Bundesrat kurz vor Ziel: Auch der Nationalrat stimmt für Abschaf­fung der Industriezölle

Nach einer Kehrtwende stimmt auch der Nationalrat mit hauchdünner Mehrheit zu

Allgemein
20.09.2021 von Markus Eberhard
Lkw, der in die Schweiz reinfährt am Zoll

In einem der meistzitierten Newsthemen in den letzten vier Jahren scheint nun eine Entscheidung getroffen worden zu sein: Nach einer Kehrtwende hat auch der Nationalrat am Mittwoch die umstrittene Abschaffung vieler Schweizer Zölle / Zollabgaben auf Importen unterstützt. Ein Antrag zur Etappierung scheiterte nur an einer Stimme Differenz. Damit ist der Rat der nationalrätlichen Kommission gefolgt, über die wir zuletzt im Mai berichtet hatten: Nationalrätliche Kommission nun doch für Abschaf­fung von Zöllen auf Industriegüter (“Industriezölle”).
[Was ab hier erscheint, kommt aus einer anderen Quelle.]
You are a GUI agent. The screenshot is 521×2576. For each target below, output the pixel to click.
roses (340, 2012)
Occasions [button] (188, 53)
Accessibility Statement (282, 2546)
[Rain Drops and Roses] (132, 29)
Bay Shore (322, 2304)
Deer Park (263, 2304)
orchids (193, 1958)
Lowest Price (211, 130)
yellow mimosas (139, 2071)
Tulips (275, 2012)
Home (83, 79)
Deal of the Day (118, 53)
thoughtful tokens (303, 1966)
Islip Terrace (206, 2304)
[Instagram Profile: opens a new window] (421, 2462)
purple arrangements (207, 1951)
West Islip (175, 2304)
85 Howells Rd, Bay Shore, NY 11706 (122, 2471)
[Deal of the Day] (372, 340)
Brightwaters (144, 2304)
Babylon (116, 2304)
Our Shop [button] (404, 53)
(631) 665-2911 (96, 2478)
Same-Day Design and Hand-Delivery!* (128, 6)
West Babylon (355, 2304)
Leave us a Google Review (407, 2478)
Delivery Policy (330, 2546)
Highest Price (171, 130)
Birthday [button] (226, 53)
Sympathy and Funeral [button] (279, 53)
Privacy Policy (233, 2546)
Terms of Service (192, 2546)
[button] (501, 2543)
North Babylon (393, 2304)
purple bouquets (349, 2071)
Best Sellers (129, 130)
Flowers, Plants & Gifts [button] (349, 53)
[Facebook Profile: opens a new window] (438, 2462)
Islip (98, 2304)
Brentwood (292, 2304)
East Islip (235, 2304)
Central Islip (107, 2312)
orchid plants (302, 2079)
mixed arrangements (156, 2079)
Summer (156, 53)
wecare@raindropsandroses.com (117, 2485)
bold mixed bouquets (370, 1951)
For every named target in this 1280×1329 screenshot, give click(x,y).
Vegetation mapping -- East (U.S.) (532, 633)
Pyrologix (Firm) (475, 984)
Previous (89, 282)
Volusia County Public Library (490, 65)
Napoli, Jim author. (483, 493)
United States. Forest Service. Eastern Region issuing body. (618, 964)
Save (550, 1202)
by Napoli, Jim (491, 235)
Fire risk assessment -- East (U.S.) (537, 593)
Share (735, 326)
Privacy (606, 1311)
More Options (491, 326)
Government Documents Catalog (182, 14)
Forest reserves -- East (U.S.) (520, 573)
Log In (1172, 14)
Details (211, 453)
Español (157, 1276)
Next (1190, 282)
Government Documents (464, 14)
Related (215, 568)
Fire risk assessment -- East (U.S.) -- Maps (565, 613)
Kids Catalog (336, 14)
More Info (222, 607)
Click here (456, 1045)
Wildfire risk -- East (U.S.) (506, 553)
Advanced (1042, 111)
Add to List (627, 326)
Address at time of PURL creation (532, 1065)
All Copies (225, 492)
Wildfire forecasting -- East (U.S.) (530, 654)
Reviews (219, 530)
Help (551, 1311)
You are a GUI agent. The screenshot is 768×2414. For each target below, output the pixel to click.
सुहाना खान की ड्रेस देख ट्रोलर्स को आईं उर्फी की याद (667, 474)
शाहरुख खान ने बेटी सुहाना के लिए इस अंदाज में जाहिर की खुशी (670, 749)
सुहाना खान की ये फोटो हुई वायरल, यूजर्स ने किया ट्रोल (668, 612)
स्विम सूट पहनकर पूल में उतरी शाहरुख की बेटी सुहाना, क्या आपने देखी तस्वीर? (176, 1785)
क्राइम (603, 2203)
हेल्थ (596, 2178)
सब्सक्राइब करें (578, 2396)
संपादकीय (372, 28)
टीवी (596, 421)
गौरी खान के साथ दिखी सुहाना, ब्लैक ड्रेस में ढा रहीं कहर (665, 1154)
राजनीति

Damit ist der Bundesrat nach langem Hin und Her kurz vor dem Ziel angelangt, alle Importzölle auf Gütern ausserhalb des Agrar- und Fischereisektors (im Jargon: «Industriezölle») abzuschaffen. Im Jahr 2018 nahm der Bund aus diesen Industriezöllen mehr als eine halbe Milliarde Franken ein, wobei über die Hälfte davon auf den Sektor Textilien/Bekleidungen/Schuhe entfiel. Die Industriezölle machen im Mittel «nur» 1,8 % des Produktionswerts aus, bei einzelnen Gütern kann es aber auch 10 % bis über 50 % sein.

Die voraussichtliche Abschaffung dieser Zölle wird laut Bundesrat nicht nur Preissenkungen für hiesige Konsumenten und Firmen bedeuten, sondern auch administrative Kosten der Unternehmen von ca. 100 Mio. Fr. pro Jahr einsparen. Eine vom Bund in Auftrag gegebene externe Studie kommt auf einen volkswirtschaftlichen Nutzen durch die Vorlage auf etwa 860 Mio. Fr. pro Jahr. Doch auch das ist gemessen an der gesamten Schweizer Wirtschaftsleistung von über 700 Mrd. Fr. nicht überwältigend. Dies deshalb, weil die meisten Industriezölle schon jetzt tief sind oder gar keine mehr erhoben werden wegen den vielen Freihandelsabkommen, die die Schweiz abgeschlossen hat.

Damit hat der Bundesrat sein Anliegen durchgebracht und jetzt könnte nur noch ein Referendum das Vorhaben stoppen. Möglich ist es, weil linke Kreise gegen dieses Geschäft waren und die Zollbefreiung auf Güter mit geringen CO2-Emissionen und auf Produkte mit insgesamt hohen ökologischen Standards beschränken wollten.